There are four key transition points in the lives of most small businesses: 1) employee to solopreneur; 2) solopreneur to employer; 3) employer to growth company; and 4) Exit.  I want to talk about #2 in this post.

Becoming an employer is a huge step in a small business owner’s life.  In fact 78.5% of all businesses in the U.S. do NOT have employees.  Some small businesses start with employees as a matter of necessity; while other small business owners enter into the mode of employer reluctantly.

Why You May Want to Avoid Becoming an Employer

Here are a few reasons NOT to become an employer:

  1. Regulatory Requirements:  Once you become an employer, you are subjected to thousands of labor laws by your state, federal and local governments.  Many of these laws are common sense, but there is simply no way to know them all without hiring an expert.
  2. Taxes:  If you were to hire a contractor to do work for you, you don’t need to worry about paying taxes.  Once you hire an employee, you will need to withhold all sorts of payroll taxes.
  3. Management:  Hiring employees will require you to manage your new employees; which will take time and effort away from other tasks that you were performing on your own.
  4. Facilities:  As a solopreneur you may have been able to do most of your work out of your home office with a few occasional meetings at libraries and coffee joints.  However, if you need to work with employees, you may have to lease office space to allow you to work with your team.
  5. Hiring & Firing:  In a tight labor market, it is hard to find the right employees for your company.  This means that you are subject to long searches for the right employees; and emotional turmoil when you have to fire the wrong employees.
  6. Responsibility:  It is one thing to be responsible for your own income; but it is quite stressful to know that the success of your business is liable for the income of several additional employees who rely on your business for their economic security.

Employment is Necessary for Growth

I’ve laid out a few obstacles that tend to deter solopreneurs from becoming employers.  However, in my opinion, the benefits of becoming an employer far outweigh the negatives I have listed above.  In order to grow your company beyond yourself, you will most certainly need to hire employees.  Here are just a few advantages to becoming an employer:

  1. Increased Revenue:  The average income of a solopreneur is around $50,000 per year; while the average revenue of a employer is $5 Million per year.
  2. Leverage Skills:  Hiring others allows you to reduce the amount of time you spend on tasks that you do poorly while you delegate these tasks to your employees who are more skilled at these tasks.  This action creates a synergistic team that performs at a much higher level than a one-man band.
  3. Meet Customer Demand:  Your company is much more likely to be able to handle additional client demands because you have employees available to do the additional work.  In addition, your company will be able to take on larger projects because it has the ability to do more work in a shorter time frame.
  4. Increased Profits:  It is quite common for employers to charge more for their employee’s labor than what it costs them.  As a solopreneur, you are limited to charging for only your time; while as an employer you charge retail labor rates for all of your employees.
  5. Legacy:  Most small business owners would like the business they have created to survive beyond their lifetime.  The only way to do this is by creating a team that you teach how to do your business your way.   Otherwise, your business stops when you do.
  6. Increased Impact:  Most business owners start a business to make a difference in the world in some way.  In order to make any significant difference, you need to lead a team of difference-makers who subscribe to your vision and mission.
  7. Time Off:  As a solopreneur, your company stops when you decide to take a vacation.  If you have employees who can do the work while you are gone; you now can take a well-deserved vacation.

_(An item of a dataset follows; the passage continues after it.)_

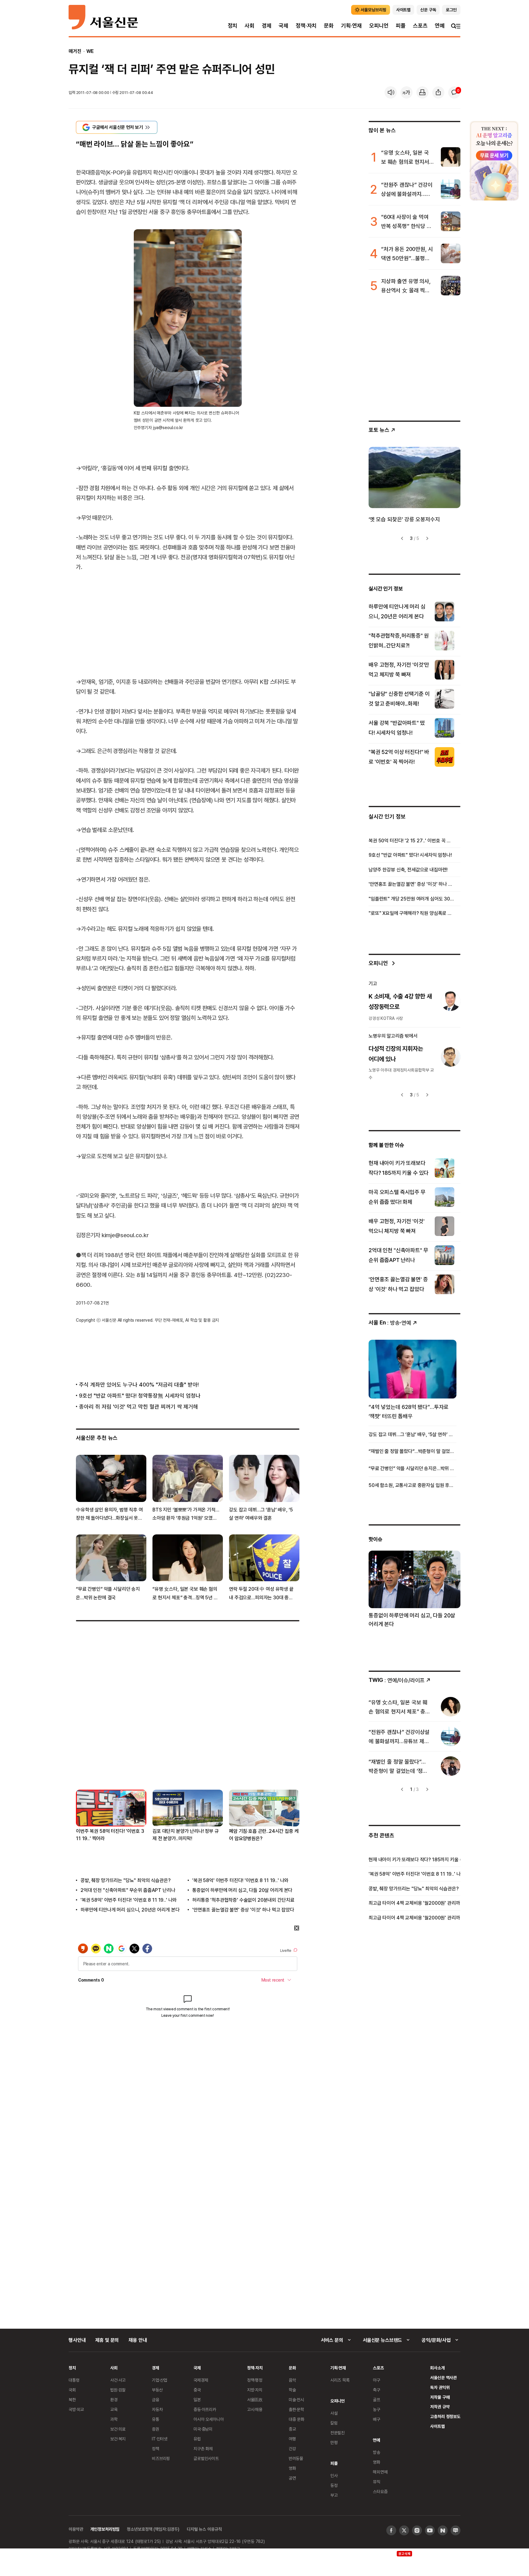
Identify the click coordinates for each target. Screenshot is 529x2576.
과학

Making the Transition from Solopreneur to Employer?

As the business owner, you have several choices on how you can grow your business at this stage.  Let’s say that you are a chef and you want to start your own restaurant.  It may be quite normal for you to assume the role as head-chef and delegate management of the front of your restaurant; hire servers, and prep-cooks.  On the other hand, let’s say that you are a strong business person and want to hire a head chef while you manage the front of your restaurant.  Either solution will work as long as you are doing what you like, are best at, and allows you to still lead your business.

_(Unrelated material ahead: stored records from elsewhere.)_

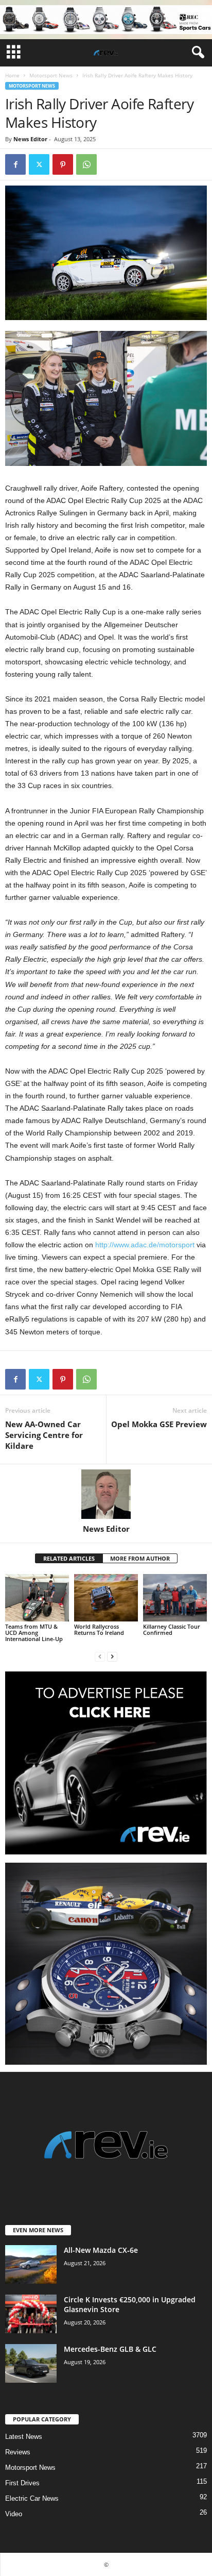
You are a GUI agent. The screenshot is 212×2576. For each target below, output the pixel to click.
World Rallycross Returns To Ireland (99, 1629)
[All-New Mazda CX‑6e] (31, 2264)
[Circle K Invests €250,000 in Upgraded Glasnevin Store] (31, 2314)
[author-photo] (106, 1494)
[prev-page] (100, 1656)
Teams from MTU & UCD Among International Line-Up (34, 1632)
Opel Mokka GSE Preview (159, 1424)
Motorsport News (51, 75)
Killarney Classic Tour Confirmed (171, 1629)
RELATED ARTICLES (69, 1558)
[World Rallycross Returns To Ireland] (106, 1598)
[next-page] (112, 1656)
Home (12, 75)
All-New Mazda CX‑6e (101, 2250)
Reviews (17, 2452)
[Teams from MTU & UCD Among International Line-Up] (37, 1598)
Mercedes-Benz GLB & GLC (110, 2349)
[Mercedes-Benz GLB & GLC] (31, 2363)
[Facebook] (15, 164)
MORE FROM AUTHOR (140, 1558)
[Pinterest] (62, 164)
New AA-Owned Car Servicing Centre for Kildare (44, 1435)
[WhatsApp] (86, 164)
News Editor (30, 139)
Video (13, 2514)
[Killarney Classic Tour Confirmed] (175, 1598)
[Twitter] (39, 164)
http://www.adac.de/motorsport (145, 1245)
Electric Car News (32, 2498)
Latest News (23, 2436)
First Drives (22, 2483)
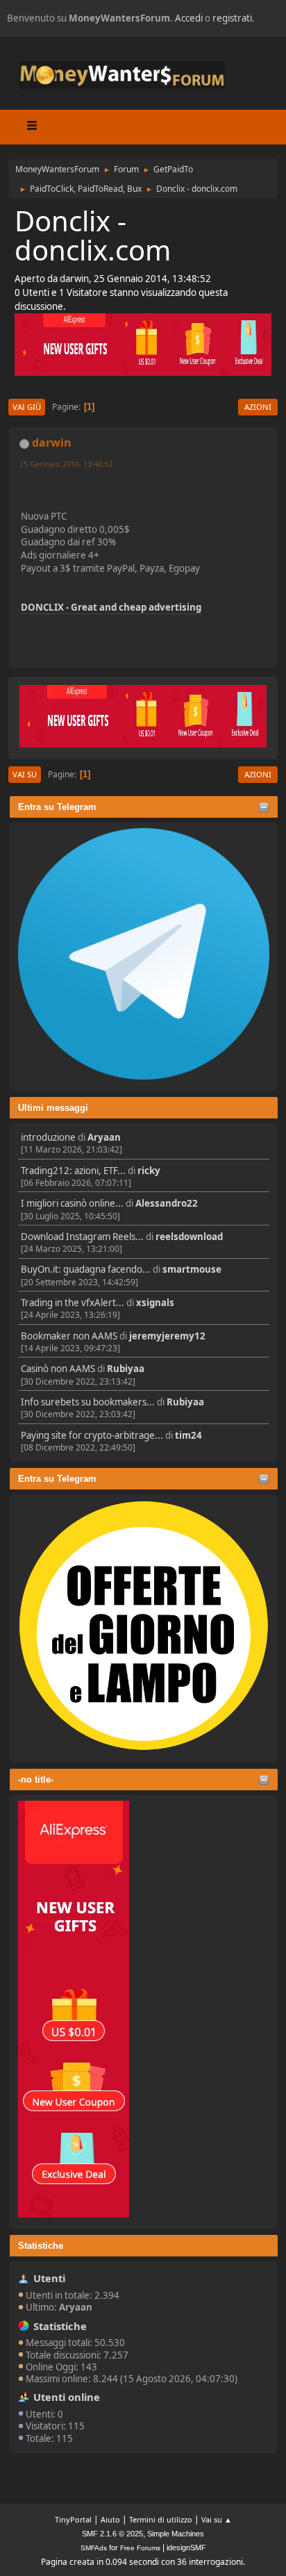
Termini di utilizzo (160, 2519)
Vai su (24, 774)
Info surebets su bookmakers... (88, 1402)
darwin (52, 442)
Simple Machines (175, 2533)
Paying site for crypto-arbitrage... (92, 1435)
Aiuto (110, 2519)
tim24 (188, 1435)
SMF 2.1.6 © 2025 (112, 2533)
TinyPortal (73, 2519)
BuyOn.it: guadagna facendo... (86, 1269)
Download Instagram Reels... (82, 1236)
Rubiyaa (125, 1368)
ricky (148, 1170)
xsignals (155, 1302)
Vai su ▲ (216, 2519)
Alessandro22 (166, 1203)
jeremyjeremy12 (167, 1336)
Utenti (49, 2278)
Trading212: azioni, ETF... (73, 1170)
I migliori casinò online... (72, 1203)
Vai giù (26, 407)
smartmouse (191, 1269)
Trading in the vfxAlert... (72, 1302)
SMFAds (94, 2548)
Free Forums (140, 2548)
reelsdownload (189, 1236)
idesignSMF (186, 2547)
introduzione (48, 1137)
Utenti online (66, 2397)
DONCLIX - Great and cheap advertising (111, 607)
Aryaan (104, 1137)
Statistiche (40, 2245)
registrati (232, 18)
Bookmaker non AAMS (69, 1336)
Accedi (189, 18)
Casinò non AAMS (58, 1368)
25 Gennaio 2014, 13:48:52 (65, 464)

There are some critical skills you will need to develop in order to be successful at being an employer that you did not need when you were a solopreneur:

Management

If you filled a management position for a company prior to starting your own business, you may possess leadership and management skills.  Most new small business owners need help in this area.  Often times small business owners who have been working for themselves for a time, know what tasks need to be done and how to do them.  However, these high-performers often have a hard time transitioning into a leader who can fully communicate to employees how to perform these tasks in a high quality manner.  Often times, they will think they have given their new employees sufficient direction and are disappointed when their employees do not do their assigned tasks in a manner desirable by the business owner.

This disappointment is manifest in a harsh tone toward the new employee; or results in micromanagement by the business owner.  Both acts tend to demotivate employees and create a stressed out owner.

Making Payroll

As a solopreneur you always have various expenses.  However, most of these expenses can be controlled by purchases you make either to directly satisfy a client; or are small expenses that are easily controlled and often put on your credit card.  Making payroll is much different than any kind of expense you experience as a solopreneur.  You need to pay your employees regardless of how well your company is doing or how many customers decide to purchase your products or services.  This means that you may have several situations where you have to pay employees either before you get paid by your clients; or even though you are not paid by your clients at all.  In addition, employment costs are often the largest cost of operating a business, so they are difficult to put on credit cards.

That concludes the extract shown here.